Tag: martin luther king

In fact, snipe is a bird that is hard to shoot

by on May.02, 2011, under Politics

This status update is making the rounds on Facebook:

‎”I mourn the loss of thousands of precious lives, but I will not rejoice in the death of one, not even an enemy. Returning hate for hate multiplies hate, adding deeper darkness to a night already devoid of stars. Darkness cannot drive out darkness: only light can do that. Hate cannot drive out hate: only love can do that.” — Martin Luther King, Jr.

I admire the spirit and I’m glad to see it circulating. I didn’t repeat it because it doesn’t accurately describe my emotions right now. I will admit to a small patch of gladness to see the guy dead. The feeling is swamped by shame and rage at the past ten years of pointless warfare, loss of life, madness and torture, not to mention being creeped out by the dickswinging “Obama 2012″ (ok, I like Moshe Kasher) but I’d be lying to say it wasn’t real.

I’m also not impressed by this petition, also moving fast on FB:

After 10 years of war and the death of Osama bin Laden, it’s time to bring the troops home from Afghanistan. With al-Qaeda driven from the country and Bin Laden now dead, the rationale for war has evaporated. It’s time to stop now.

Well, no. The hunt for OBL long ago evaporated as the pretext for the United States’s two or three Middle East wars. This is coy to the point of useless. This is forgetting as the answer to forgetting.
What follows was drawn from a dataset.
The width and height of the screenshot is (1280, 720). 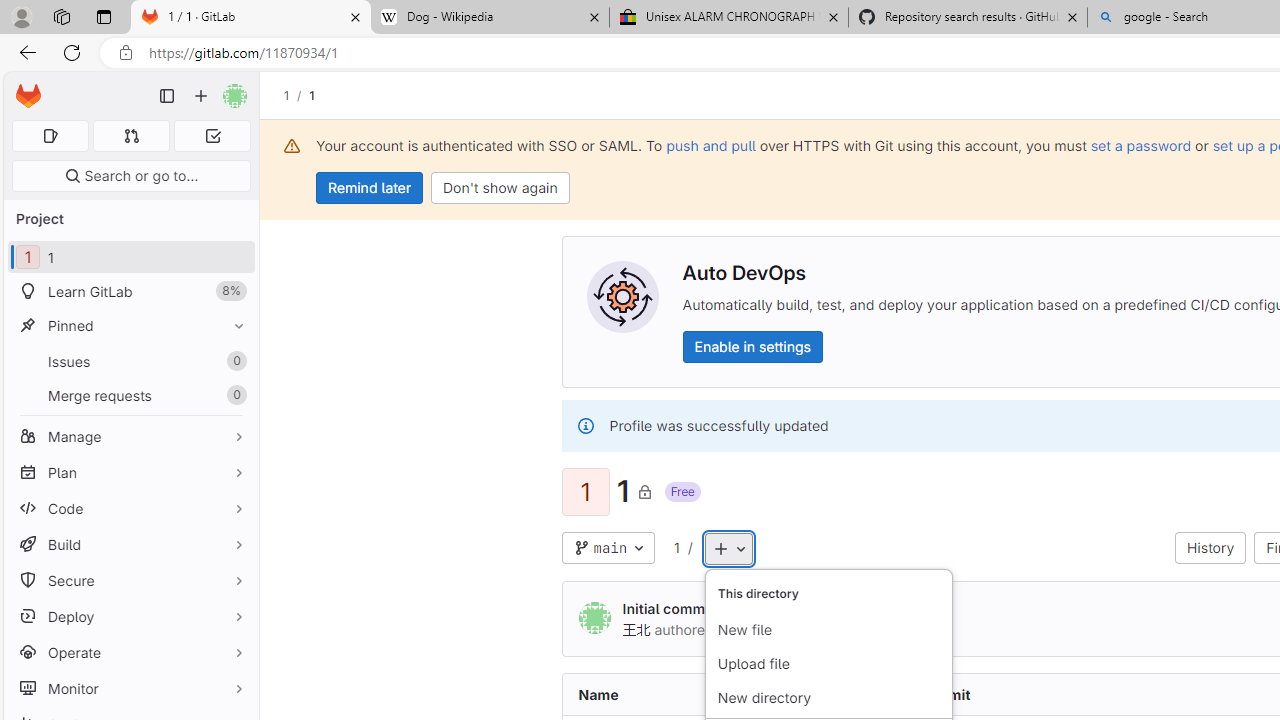 What do you see at coordinates (130, 436) in the screenshot?
I see `Manage` at bounding box center [130, 436].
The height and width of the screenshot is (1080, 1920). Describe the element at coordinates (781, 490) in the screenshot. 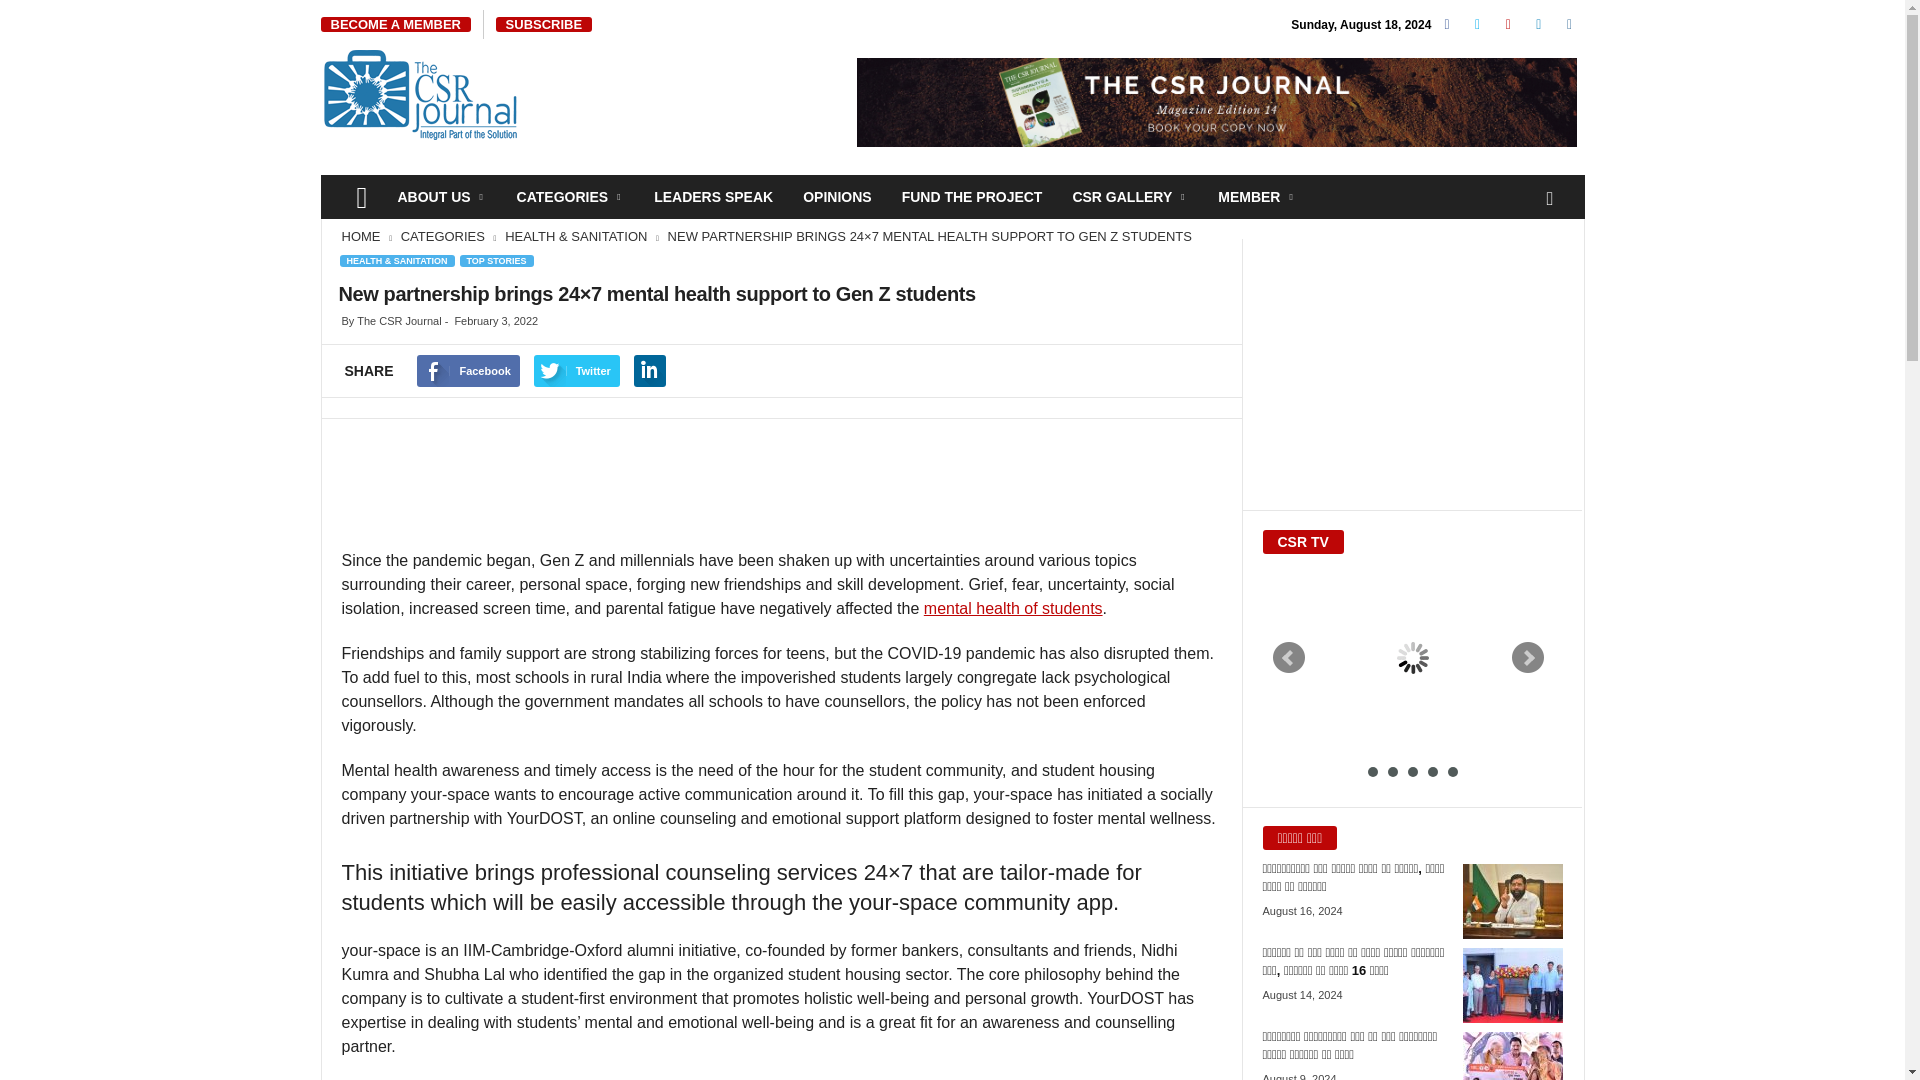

A fair and related point to make right now is that the wars have in virtually no way led to this day. Rather, it seems to have been through careful, focused intelligence work. The capture or killing of Osama could have been accomplished with a much lower cost.

John Kerry was roundly condemned for saying as much in 2004. As in so much, his phrasing was infelicitous, but he was right. It’s imperfect to call this operation a simple matter of law enforcement and intelligence–for one thing, the ease with which everyone, myself included, dismisses its questionable legality only reveals how many sacred prohibitions we’ve cast aside in the past decade.

To now begin to end the wars will require more than forgetting how much we’ve forgotten. It will require accepting that they were snipe hunts from the beginning, and that their stated aims were either accomplished through other means or never obtainable at all.

UPDATE: Amanda Marcotte’s take: it may be bullshit but let’s run with it. OTOH, zunguzungu. Also MLK never spoke the first line of the quote (which I’ve put in italics). It was apparently added by some tweeter and then copied into the quote as re-posted.